Scoring is particularly important when examining the likelihood of a customer making a particular download and the amount of the download. In this case, scoring assigns a level of importance to a customer. For wireless phone service, churn meaning that a customer decides to switch phone providers is important; the provider wants to predict in advance those who are likely to churn in order to give those customers incentives to stay.
How can a business predict the likelihood of churn to offer incentives to prevent it? Scoring provides a means of making such predictions.
A number of icons on the Sample and Modify tabs are useful in investigating data. The Partition icon Display 1. This icon divides the data into three sets: train, validate, and test.

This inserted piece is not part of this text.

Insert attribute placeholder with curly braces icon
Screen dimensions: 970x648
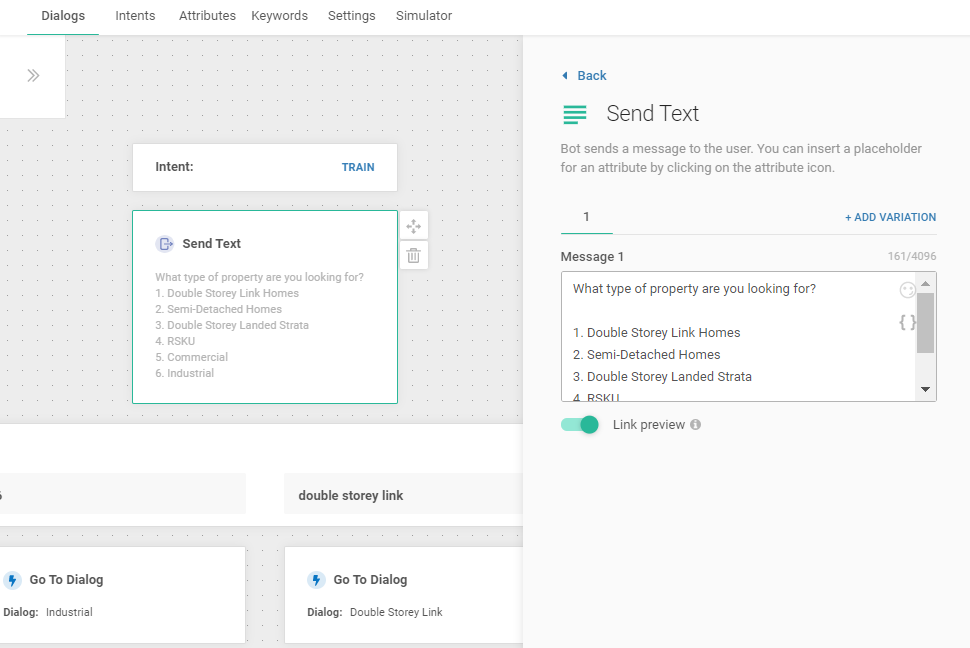[x=907, y=322]
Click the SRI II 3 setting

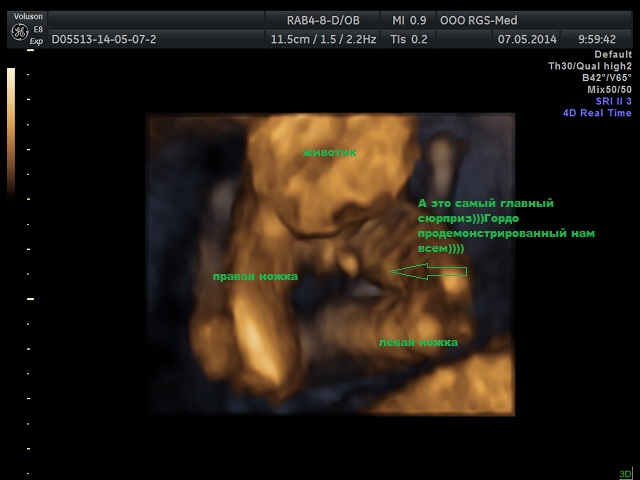(x=613, y=101)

For many of the models in the software, the training data set initially defines the model; the validation data set tests the model in an iterative process with the training set.
The testing data set examines the overall accuracy of the model once it is complete. These defaults can be modified by moving the cursor and changing the values. Unless there is a good reason to change them, the defaults should be used to partition the data.
The Drop icon Display 1. Specific variables might be used or dropped as models are developed to predict outcomes. While the initial list of variables might have inputs, you might need to focus on just 10 for the model.
In that case, the remaining 90 can be dropped for the remaining part of the analysis. Right-clicking any variable allows Default to change to Yes or No depending on whether you want to drop or keep the variable.
The default indicates the assignment from the initial data set.Text mining tools use singular value decomposition and text parsing in combination with classification techniques to extract information. None Q 8: Chegg Solution Manuals are written by vetted Chegg Math experts, and rated by students - so you know you're getting high quality answers.
Poor quality data can cause more immediate harm and have other more indirect effects, according to Lambert You can download our homework help app on iOS or Android to access solutions manuals on your mobile device.
The default is the bar chart. The emphasis on these exploratory or pattern recognition techniques in data mining is a helpful addition to the literature illustrating the application of SAS Enterprise Miner.